[DIRECTIVE]: Reproduce everything from the line containing "You are a GUI" down to the line containing "pyautogui.click(x=70, y=166)", changing "Device label" to "Device field" and leaving the rest unchanged.

[RECORDS FOR THE EXERCISE]:
━━━━━━━━━━━━━━━━━━━━━━━━━━━━━━
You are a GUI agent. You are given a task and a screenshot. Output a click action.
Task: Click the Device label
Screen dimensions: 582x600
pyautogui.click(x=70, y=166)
━━━━━━━━━━━━━━━━━━━━━━━━━━━━━━
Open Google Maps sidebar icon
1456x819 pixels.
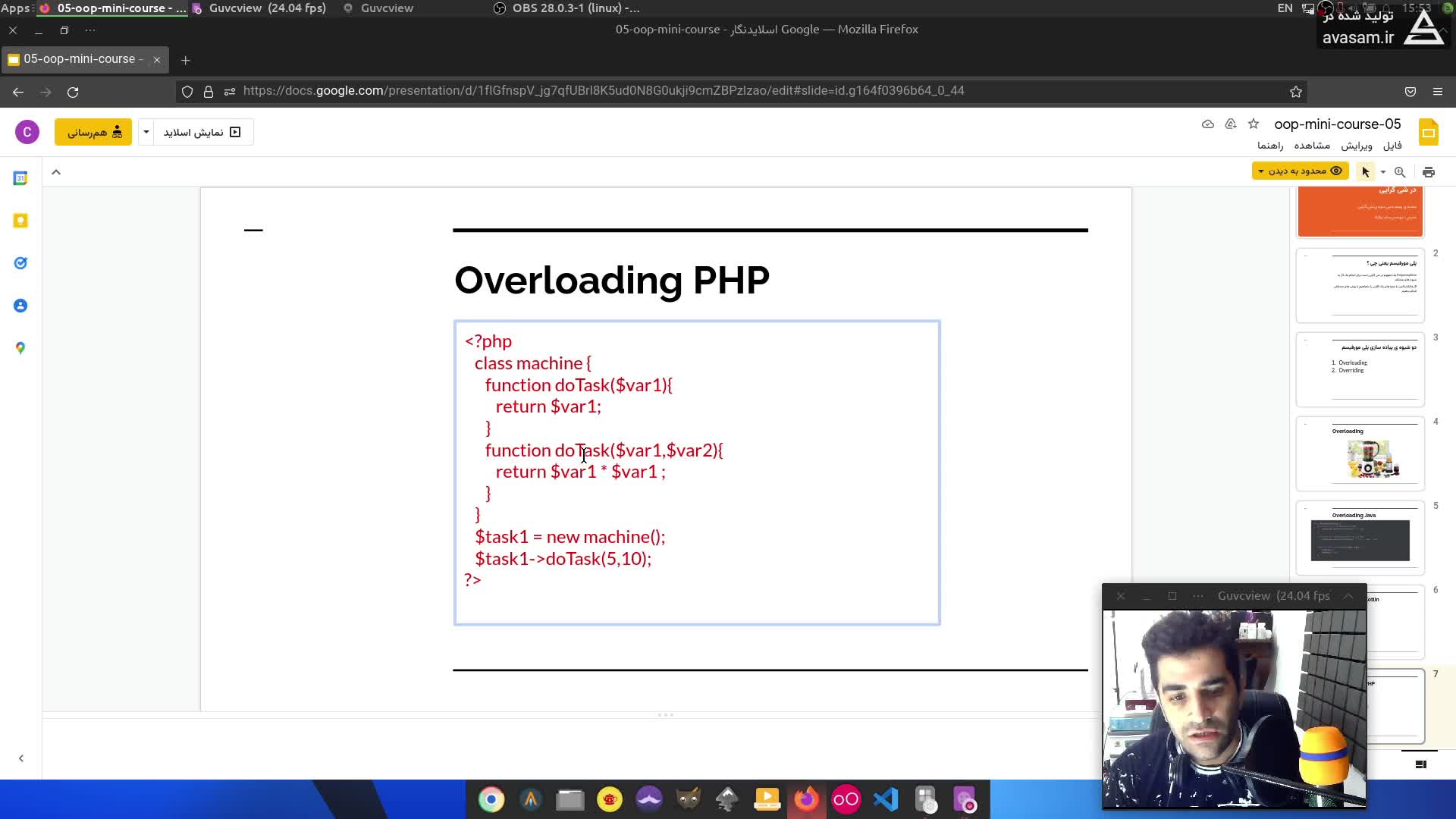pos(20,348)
━━━━━━━━━━━━━━━━━━━━━━━━━━━━━━
[RESULT]:
You are a GUI agent. You are given a task and a screenshot. Output a click action.
Task: Click the Device field
Screen dimensions: 582x600
pyautogui.click(x=70, y=166)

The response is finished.